[DATA FOR THIS TASK — start]

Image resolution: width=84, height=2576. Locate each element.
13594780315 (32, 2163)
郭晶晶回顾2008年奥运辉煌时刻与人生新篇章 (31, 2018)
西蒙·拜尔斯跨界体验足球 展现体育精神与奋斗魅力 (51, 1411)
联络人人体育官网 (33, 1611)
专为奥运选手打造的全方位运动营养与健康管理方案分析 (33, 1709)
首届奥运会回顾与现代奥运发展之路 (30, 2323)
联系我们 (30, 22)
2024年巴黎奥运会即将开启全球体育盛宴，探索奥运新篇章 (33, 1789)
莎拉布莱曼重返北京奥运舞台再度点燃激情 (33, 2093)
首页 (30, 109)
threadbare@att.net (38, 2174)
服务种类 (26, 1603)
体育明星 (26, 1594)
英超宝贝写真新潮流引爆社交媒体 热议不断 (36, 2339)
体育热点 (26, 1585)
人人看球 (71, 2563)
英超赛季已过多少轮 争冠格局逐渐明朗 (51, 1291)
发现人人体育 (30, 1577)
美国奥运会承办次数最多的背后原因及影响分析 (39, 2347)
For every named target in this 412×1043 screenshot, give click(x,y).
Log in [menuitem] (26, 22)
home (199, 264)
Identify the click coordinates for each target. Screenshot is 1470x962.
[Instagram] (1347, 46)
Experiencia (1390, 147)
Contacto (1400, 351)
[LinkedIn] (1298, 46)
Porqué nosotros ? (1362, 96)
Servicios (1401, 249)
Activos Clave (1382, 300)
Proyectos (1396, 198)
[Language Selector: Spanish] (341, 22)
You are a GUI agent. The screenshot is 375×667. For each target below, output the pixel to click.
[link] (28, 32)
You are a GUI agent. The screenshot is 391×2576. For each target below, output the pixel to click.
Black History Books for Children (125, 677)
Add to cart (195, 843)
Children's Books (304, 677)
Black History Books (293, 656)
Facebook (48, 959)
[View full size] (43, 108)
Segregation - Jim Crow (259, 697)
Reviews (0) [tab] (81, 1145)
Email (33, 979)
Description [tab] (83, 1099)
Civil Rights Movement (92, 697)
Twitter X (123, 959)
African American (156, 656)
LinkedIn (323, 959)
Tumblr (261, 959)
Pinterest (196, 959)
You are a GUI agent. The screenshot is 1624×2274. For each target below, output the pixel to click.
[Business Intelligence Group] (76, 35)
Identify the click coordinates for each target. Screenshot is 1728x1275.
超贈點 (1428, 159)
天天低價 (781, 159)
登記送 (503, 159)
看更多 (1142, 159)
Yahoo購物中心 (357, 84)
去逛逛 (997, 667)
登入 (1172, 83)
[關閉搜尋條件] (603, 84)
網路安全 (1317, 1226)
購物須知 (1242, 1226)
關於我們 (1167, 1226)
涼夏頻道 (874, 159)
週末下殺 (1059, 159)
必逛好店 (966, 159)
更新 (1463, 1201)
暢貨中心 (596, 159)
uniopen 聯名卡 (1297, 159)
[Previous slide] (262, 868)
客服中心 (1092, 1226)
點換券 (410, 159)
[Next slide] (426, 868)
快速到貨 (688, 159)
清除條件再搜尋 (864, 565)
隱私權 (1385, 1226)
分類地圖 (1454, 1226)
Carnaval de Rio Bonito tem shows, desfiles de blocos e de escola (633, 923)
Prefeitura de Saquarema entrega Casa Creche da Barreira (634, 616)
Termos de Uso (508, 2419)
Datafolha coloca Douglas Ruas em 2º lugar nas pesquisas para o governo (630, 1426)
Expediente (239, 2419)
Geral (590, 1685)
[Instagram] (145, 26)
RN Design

[DATA FOR THIS TASK — finish]

Please give back exactly the lines of the listing above that run from the one containing "購物須知 (1242, 1226)" through the one containing "隱私權 (1385, 1226)", and only those.

購物須知 (1242, 1226)
關於我們 (1167, 1226)
涼夏頻道 (874, 159)
週末下殺 (1059, 159)
必逛好店 (966, 159)
更新 (1463, 1201)
暢貨中心 (596, 159)
uniopen 聯名卡 (1297, 159)
[Previous slide] (262, 868)
客服中心 (1092, 1226)
點換券 (410, 159)
[Next slide] (426, 868)
快速到貨 (688, 159)
清除條件再搜尋 (864, 565)
隱私權 (1385, 1226)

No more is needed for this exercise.